The Antonio Valencia who starred for Manchester United in Tuesday's Champions League victory over Bayer Leverkusen was one returning to the flying form cruelly interrupted by an ankle break three years ago.
A packed Old Trafford under continental lights was an apt stage for a Manchester United favourite to turn in a sparkling man-of-the-match performance, one that announced he was back. All night Valencia tormented Leverkusen down their left side with a rediscovered yard of pace, crowning a redemptive occasion with the final goal in a 4-2 win over the German club.
Last season Valencia, who cost £16m from Wigan Athletic in June 2009, wore for the first time the famous No7 shirt of Cristiano Ronaldo, David Beckham, Eric Cantona and George Best. David Moyes confirmed Valencia had felt the weight of following such club greats and that a returnto the No25 shirt has been liberating. "He's done very well," the United manager said. "They kept telling me we need to change his number and we got that changed for him. Sometimes psychologically it can make a difference for a player. Overall I have been pleased. He's scored a great goal [against Leverkusen]."

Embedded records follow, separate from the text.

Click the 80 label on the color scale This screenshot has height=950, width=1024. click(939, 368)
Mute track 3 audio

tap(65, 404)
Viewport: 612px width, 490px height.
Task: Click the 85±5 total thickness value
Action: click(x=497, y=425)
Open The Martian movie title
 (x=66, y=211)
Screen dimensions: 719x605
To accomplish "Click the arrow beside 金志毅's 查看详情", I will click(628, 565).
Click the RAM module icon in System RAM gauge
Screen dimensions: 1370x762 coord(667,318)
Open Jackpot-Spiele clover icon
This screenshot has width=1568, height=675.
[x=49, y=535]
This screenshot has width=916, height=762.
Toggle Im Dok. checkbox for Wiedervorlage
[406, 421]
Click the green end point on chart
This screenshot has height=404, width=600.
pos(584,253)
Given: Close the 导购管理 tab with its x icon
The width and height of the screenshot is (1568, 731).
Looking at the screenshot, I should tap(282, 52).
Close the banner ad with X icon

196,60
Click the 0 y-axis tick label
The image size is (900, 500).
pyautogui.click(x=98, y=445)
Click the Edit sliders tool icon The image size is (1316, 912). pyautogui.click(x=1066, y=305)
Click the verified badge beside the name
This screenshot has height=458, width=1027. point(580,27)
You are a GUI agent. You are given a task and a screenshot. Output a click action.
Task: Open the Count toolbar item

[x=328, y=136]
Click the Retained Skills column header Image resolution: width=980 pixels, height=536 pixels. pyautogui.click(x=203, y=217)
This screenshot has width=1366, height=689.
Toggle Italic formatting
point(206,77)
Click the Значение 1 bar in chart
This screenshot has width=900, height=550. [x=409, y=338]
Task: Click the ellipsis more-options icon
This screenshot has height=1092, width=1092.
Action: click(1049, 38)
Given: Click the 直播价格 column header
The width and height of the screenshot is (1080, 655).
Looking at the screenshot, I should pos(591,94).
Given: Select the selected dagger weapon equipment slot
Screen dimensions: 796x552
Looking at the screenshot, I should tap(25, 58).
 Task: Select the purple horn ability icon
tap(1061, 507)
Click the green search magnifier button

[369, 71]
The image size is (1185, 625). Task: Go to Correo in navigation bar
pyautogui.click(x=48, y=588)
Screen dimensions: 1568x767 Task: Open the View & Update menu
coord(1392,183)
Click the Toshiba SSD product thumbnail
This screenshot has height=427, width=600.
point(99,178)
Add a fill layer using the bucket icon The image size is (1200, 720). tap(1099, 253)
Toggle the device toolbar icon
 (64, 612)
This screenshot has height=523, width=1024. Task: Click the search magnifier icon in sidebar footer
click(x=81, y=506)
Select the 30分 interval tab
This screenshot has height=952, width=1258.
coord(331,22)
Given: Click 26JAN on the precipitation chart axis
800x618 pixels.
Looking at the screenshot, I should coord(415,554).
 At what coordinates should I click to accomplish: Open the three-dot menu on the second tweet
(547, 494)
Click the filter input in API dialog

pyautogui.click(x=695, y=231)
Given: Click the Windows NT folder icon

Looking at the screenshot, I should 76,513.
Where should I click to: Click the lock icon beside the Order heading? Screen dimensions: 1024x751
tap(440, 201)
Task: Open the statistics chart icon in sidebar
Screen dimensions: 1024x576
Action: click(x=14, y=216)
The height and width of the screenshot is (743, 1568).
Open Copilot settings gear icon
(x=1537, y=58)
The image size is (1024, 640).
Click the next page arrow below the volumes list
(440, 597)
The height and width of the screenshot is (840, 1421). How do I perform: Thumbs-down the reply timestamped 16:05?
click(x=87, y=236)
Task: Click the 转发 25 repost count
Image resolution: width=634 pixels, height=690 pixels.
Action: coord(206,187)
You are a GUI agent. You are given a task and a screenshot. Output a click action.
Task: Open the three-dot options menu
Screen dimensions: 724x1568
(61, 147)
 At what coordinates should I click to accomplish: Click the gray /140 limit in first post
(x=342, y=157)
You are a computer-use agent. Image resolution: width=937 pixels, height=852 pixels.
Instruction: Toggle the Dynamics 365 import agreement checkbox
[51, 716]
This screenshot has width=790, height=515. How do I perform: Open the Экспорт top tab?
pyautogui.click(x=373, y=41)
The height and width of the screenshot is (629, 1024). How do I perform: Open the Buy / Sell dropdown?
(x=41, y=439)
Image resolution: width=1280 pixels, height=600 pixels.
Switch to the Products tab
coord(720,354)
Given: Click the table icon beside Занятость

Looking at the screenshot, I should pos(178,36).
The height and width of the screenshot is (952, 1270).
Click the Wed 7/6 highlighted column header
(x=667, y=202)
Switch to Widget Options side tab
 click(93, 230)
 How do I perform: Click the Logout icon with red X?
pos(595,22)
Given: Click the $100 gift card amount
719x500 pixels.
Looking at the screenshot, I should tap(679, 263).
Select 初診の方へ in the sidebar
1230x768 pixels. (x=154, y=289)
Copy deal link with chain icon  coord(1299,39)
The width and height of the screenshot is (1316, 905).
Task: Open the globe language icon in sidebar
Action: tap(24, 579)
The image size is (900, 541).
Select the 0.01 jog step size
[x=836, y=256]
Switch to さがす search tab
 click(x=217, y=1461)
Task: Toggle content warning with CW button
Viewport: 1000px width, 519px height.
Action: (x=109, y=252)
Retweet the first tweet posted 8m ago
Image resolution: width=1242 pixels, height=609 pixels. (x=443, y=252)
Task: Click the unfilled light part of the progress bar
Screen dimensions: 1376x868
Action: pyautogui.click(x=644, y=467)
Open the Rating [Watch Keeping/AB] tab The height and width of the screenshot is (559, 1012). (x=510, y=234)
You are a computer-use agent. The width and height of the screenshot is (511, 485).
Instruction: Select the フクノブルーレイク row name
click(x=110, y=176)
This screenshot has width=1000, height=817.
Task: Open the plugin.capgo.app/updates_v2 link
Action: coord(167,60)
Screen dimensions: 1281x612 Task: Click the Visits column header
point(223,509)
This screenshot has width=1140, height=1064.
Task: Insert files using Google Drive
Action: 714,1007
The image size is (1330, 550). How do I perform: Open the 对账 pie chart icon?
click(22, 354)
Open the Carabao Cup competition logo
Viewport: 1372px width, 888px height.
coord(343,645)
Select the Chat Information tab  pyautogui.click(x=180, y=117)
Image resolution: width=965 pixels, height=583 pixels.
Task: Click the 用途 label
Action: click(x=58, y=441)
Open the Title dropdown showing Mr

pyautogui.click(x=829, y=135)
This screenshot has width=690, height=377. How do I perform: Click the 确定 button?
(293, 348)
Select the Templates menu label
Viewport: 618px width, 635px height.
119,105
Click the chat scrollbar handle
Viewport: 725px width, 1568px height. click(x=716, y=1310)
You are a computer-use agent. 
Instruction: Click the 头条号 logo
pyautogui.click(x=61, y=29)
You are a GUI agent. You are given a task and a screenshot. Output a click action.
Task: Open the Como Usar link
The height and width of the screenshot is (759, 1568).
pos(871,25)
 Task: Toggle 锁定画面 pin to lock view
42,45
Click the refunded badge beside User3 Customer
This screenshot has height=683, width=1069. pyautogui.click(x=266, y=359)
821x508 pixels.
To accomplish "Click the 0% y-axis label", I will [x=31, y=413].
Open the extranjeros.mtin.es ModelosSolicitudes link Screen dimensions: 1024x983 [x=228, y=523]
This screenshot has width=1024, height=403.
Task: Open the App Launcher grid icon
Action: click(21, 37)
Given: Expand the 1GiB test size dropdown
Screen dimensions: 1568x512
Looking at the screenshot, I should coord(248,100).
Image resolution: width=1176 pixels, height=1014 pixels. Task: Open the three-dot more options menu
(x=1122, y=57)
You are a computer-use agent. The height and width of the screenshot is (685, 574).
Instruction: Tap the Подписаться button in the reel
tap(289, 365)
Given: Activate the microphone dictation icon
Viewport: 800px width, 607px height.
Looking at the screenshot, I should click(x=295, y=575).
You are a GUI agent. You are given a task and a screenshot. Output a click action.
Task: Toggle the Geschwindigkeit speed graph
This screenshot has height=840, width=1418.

As United make the short trip across town for Sunday's 166th derby, Valencia is illustrating why he has been one of the go-to men for Moyes as he starts his reign. Selected in four of United's opening five matches, it would be a major surprise if the winger does not begin against Manuel Pellegrini's team.
The way the 28-year-old smacked home his goal against Leverkusen suggested a catharsis that wiped away memories of three difficult years. These followed a challenge involving Kirk Broadfoot during a 0-0 draw in a Champions League group match against Rangers at Old Traffordin September 2010. Valencia suffered a double fracture of the tibula and fibula in his left ankle. Broadfoot later spoke of his horror at seeing the bone sticking out.
Despite Sir Alex Ferguson stating that Valencia would miss the rest of the season, he returned the following March and managed 14 more appearances, the last of which was a starting berth in the 3-1 Champions League final defeat to Barcelona at Wembley in May.
In the following campaign there were 42 appearances for United and Ecuador, with 40 more for the club last season. Yet the sense among fans was of a Valencia whose direct approach had become tentative, with the zip that used to propel him beyond defenders dulled.
The statistics bear this out. In Valencia's one full season before the injury, he managed five Premier League goals. After the break there have been five in two and a-half seasons. The pre-September 2010 Valencia created a chance for a team-mate every 30 minutes, while the average following the broken ankle went down to once every 40 minutes, effectively only one each half.
Of the goal threat Valencia could now offer, Moyes said: "I said to him today [Friday] you should be able to be getting yourself seven or eight goals a season regularly. He looked at me and sort of squinted a little. Hopefully he knows what I mean. I don't know how many he scored last season but I think it was only one or two. He's got off to a good start and hopefully getting close to the target for this season."
Pellegrini managed Valencia for three years when at Villarreal, from 2005 to 2008, during which he made two La Liga appearances in-between loan spells and before the move to Wigan.
Asked about the threat Wayne Rooney will pose on Sunday, the Chilean said: "He [Rooney] is a great player but we must be not only attending with Rooney but with all the players, [Robin] Van Persie, Valencia, all the big players they have. We bought Valencia for Villarreal, he was with us for a few months then he went on loan to clubs in Spain and then he came to Wigan and then Manchester United."
Against a stand-in City left-back in Aleksandar Kolarov, whose defending was again suspect in Tuesday's 3-0 defeat of Viktoria Plzen in the Champions League, Valencia will fancy his chance of causing menace for his side.
As Pellegrini said: "He is a very good player, an important wing player. He has a lot of things. He has pace, normally he plays very well with his head up which is important."